Rémy Heitz, le procureur général près la Cour de cassation, a exprimé mardi 1ᵉʳ octobre son inquiétude concernant le manque de ressources allouées à la justice en France. Selon lui, les moyens actuellement disponibles pour cette institution demeurent extrêmement insuffisants et posent un véritable problème.
Le procureur souligne qu’il n’a pas vu arriver les dotations supplémentaires promises : « Je suis préoccupé parce que des engagements ont été pris dans la loi de programmation de novembre 2023. Nous avons besoin de voir ces promesses se concrétiser, » dit-il, en faisant référence notamment à l’embauche de 1 500 magistrats supplémentaires. « On ne peut pas exiger plus de la justice qu’elle ne peut offrir, comme pour toute autre institution, » ajoute-t-il.
« La base de notre démocratie »
« S’il y a bien quelque chose qui devrait rester immuable et sacré, c’est l’État de droit, » affirme également Rémy Heitz, réagissant aux propos du ministre de l’Intérieur, Bruno Retailleau, qui avait déclaré que l’État de droit n’était « ni intangible ni sacré. » Ces déclarations ont suscité des inquiétudes au sein de certaines franges de la classe politique, y compris parmi les partisans de la majorité présidentielle. « Ce sont les règles qui constituent la base de notre démocratie, des règles essentielles qui sont une garantie pour tous, avec des principes absolument fondamentaux.
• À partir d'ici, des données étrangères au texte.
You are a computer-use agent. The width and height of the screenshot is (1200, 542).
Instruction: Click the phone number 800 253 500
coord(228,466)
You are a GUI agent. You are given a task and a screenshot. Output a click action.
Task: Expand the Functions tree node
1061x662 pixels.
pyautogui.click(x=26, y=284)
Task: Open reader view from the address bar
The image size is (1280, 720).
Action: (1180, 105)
Cela inclut la séparation des pouvoirs et l’égalité des citoyens devant la loi, » rappelle Rémy Heitz.
Rémy Heitz ne s’oppose pas à une modification de la législation pénale par les pouvoirs législatifs. « L’État de droit avec un grand ‘E’ est crucial, cela ne signifie pas que nous ne pouvons pas changer la loi. On peut modifier l’état du droit avec un petit ‘e’, mais il ne faut pas toucher à l’État de droit, au contraire, il faut le renforcer, » insiste-t-il.
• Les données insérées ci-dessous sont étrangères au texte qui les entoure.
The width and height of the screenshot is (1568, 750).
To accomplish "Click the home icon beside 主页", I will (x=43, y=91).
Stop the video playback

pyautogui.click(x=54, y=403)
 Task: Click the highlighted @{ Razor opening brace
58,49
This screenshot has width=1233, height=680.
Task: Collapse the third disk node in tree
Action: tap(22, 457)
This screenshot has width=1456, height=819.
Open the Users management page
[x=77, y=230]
Le procureur met également en garde contre les dangers potentiels d’une dérive : « Dans certains régimes qualifiés d’illibéraux en Europe, on a attaqué l’État de droit et les conséquences étaient néfastes. L’État de droit, c’est un peu comme la liberté, il ne faut pas attendre de l’avoir perdu pour en regretter la disparition, » avertit-il. Rémy Heitz considère qu’il est essentiel que chacun ressente une « obligation ardente de défendre cet État de droit au quotidien. »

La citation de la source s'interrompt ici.